Two words of cautions must be put forward for the usage of this approach. First, to offer the most detailed annotation we rely on OTUs/species (see Methods), that however imply a number of unknown/unannotated elements discarded from further analyses to avoid bias in the results. Second, the abundance of pathogens must be put into context, for example, healthy and long-lived hunter-gatherer populations are characterized by GI microbiomes with higher α-diversities than urban populations [14], including in this diversity numerous pathogens; however, when comparing the effects of treatments on a clinically uniform set of patients, the increased abundance of pathogens represents an added risk of comorbidity in individuals with already debilitated general health conditions. It is recommended, as in any omic analysis, to further manually investigate such global harmless/harmful trends by manual investigation of the emerging strains (as it is done for example in transcriptomics with the manual inspection of the genes identified in a statistically significant Gene Ontology biological function).
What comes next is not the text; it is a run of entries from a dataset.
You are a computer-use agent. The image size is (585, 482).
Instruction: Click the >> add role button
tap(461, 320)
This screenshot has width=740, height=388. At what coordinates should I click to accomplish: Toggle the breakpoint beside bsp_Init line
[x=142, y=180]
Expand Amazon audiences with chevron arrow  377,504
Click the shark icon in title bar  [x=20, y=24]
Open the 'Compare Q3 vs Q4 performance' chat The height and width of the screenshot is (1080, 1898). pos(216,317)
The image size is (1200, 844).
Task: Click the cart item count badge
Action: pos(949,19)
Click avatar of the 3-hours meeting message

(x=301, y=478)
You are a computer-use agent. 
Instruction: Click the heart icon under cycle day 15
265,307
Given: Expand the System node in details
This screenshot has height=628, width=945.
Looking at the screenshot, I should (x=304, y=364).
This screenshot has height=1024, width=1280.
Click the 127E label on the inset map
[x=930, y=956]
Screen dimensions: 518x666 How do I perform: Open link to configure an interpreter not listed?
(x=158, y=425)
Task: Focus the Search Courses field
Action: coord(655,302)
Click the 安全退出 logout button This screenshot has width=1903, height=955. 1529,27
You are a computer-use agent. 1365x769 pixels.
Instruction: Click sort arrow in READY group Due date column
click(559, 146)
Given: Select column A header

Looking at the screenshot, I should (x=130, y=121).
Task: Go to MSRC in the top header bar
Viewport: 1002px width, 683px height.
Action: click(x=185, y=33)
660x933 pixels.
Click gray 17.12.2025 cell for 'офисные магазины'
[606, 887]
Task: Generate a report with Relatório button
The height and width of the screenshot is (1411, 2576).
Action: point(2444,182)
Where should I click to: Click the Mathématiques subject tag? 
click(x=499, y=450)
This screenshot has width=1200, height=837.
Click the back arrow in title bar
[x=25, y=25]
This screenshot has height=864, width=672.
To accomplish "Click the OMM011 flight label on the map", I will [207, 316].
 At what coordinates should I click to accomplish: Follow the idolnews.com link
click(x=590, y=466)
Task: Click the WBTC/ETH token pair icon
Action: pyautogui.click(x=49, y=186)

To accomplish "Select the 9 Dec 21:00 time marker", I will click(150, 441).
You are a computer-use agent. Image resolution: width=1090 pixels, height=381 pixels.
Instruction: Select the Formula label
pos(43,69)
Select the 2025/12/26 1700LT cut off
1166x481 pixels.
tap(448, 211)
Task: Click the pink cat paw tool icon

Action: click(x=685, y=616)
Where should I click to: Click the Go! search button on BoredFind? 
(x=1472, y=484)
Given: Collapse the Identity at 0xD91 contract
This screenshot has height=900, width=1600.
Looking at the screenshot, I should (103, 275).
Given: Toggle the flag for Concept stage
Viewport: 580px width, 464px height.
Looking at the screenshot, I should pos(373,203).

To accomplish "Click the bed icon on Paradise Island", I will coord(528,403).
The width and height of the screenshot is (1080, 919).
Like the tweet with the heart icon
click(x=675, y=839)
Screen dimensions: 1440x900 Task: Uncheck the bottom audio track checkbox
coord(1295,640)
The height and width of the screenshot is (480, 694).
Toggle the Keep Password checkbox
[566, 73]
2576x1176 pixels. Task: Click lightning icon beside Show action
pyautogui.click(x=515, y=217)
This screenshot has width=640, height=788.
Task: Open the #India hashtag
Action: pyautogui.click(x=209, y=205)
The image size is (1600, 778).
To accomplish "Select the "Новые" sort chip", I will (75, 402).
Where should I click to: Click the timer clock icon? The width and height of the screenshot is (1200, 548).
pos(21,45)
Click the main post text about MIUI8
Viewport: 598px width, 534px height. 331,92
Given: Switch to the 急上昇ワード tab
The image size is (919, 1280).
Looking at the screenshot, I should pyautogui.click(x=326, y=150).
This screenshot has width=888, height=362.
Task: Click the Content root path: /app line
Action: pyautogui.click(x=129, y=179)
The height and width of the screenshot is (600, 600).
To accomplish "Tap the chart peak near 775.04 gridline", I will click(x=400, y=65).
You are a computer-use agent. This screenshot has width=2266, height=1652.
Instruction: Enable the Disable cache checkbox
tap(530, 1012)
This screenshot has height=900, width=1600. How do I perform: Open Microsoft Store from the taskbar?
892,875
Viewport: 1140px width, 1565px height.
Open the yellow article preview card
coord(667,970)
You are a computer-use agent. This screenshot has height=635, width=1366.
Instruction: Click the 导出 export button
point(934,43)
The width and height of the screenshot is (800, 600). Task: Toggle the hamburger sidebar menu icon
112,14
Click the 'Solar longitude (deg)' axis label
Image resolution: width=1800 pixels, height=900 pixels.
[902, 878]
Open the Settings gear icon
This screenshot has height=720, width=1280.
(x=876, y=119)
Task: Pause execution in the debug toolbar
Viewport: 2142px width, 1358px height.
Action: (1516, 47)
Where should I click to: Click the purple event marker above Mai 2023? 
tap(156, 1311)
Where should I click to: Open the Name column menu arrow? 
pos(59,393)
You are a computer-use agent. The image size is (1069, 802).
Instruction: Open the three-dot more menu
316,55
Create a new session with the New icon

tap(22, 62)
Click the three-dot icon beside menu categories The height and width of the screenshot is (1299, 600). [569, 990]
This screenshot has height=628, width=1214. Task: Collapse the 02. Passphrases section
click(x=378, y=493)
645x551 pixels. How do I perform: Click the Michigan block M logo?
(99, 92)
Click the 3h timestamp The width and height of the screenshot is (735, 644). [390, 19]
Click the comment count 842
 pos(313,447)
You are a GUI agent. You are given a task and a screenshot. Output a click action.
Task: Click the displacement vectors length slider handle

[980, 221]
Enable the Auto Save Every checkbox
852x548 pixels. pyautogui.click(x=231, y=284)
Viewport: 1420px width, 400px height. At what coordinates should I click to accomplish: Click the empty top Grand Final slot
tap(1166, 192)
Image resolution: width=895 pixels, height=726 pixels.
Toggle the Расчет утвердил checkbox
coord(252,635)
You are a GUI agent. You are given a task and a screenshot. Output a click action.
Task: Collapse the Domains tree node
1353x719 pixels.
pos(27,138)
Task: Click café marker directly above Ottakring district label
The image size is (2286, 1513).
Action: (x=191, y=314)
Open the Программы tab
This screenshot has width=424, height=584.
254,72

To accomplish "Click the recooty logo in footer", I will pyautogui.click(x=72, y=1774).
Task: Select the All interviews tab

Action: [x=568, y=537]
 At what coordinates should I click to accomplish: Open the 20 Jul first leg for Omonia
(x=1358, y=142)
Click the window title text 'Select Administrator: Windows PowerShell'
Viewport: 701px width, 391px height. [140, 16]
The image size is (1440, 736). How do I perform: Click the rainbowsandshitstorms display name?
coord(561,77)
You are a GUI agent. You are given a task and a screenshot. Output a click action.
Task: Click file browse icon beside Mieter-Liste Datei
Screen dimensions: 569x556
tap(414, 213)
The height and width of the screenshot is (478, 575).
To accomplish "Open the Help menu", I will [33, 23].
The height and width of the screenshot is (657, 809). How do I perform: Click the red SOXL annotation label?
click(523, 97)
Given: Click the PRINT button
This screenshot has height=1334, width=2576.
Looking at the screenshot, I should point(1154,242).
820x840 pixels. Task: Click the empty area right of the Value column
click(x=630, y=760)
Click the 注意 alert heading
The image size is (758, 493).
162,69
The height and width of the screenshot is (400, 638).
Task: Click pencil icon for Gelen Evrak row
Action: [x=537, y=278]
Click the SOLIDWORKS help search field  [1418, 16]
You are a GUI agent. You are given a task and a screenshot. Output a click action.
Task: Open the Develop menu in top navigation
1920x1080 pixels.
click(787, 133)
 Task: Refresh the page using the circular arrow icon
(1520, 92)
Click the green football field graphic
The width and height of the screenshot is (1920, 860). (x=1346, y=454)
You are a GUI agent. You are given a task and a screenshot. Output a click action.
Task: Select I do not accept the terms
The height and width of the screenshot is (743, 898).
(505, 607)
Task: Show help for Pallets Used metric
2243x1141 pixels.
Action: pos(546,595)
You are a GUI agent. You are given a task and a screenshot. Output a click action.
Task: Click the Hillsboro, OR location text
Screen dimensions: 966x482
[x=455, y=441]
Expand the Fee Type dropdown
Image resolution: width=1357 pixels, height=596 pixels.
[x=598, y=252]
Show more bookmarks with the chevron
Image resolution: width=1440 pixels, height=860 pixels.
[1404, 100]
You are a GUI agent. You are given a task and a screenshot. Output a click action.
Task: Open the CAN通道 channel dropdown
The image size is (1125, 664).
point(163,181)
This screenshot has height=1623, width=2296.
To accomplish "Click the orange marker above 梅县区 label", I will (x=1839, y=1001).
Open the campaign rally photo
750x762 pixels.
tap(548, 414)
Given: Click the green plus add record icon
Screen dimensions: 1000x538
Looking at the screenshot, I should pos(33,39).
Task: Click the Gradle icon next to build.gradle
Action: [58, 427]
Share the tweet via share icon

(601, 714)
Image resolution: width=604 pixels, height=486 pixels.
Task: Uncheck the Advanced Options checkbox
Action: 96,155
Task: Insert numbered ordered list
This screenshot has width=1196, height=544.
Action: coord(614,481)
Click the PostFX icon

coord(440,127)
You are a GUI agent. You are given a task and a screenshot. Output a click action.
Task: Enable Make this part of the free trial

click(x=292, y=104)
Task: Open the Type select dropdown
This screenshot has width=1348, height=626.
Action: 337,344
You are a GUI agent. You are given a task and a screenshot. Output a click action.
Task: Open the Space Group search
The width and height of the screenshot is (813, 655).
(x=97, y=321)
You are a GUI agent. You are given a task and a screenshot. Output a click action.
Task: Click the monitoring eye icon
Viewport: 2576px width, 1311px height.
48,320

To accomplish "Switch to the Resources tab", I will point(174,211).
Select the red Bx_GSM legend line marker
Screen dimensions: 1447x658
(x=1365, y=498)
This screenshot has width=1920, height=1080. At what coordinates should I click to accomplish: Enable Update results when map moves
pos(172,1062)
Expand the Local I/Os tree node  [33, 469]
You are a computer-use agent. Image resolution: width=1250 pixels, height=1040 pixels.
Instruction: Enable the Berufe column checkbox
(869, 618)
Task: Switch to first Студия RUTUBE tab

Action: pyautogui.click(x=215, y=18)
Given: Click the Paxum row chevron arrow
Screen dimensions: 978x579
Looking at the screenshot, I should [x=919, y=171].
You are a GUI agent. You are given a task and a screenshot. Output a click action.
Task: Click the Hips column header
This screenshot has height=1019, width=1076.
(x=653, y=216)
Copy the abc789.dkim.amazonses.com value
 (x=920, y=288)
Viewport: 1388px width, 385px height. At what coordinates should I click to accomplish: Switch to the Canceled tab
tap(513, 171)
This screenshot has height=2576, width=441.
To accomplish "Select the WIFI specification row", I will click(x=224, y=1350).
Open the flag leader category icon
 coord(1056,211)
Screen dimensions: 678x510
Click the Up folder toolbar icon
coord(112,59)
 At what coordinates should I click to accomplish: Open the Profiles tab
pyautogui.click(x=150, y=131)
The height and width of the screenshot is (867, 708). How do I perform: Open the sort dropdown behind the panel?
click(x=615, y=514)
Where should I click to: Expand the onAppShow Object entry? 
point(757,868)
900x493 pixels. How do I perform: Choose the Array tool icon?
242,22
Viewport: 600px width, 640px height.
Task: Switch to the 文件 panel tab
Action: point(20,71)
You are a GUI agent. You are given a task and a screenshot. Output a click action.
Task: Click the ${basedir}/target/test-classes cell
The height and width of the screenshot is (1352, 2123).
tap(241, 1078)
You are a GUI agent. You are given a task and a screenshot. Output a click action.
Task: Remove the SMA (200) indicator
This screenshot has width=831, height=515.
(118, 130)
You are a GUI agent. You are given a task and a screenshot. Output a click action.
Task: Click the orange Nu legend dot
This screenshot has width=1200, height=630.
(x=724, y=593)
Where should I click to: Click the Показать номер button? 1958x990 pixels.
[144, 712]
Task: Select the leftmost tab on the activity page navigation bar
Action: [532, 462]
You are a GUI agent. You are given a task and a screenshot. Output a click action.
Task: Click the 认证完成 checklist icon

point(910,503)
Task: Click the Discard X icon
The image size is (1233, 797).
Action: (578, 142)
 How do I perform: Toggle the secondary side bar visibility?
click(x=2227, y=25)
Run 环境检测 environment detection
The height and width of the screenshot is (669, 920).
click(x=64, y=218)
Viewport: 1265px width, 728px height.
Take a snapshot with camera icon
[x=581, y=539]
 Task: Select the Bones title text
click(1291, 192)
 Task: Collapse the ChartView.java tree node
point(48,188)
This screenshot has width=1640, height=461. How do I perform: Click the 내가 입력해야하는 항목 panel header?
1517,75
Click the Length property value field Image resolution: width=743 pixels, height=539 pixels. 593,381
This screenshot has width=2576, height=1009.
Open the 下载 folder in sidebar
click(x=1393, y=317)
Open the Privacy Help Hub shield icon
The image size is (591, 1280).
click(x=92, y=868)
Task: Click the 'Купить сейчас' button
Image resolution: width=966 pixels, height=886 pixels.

Globally, this approach should be considered as integrative and complementary to the existing ones to shed additional light on the effects of maladies, treatments and other external input on the host-microbiome supra-organism. To present the usability and informativeness of this approach, we apply it to the analysis of the GI microbiome of patients affected by rheumatoid arthritis (RA), a model for chronic, inflammatory and autoimmune diseases, spreading at very fast pace, and whose microbial composition is being continuously unveiled. For its incidence (1 % worldwide) and its exemplar characteristics (model disease) our results represents not only an important example of application but also meaningful results per se.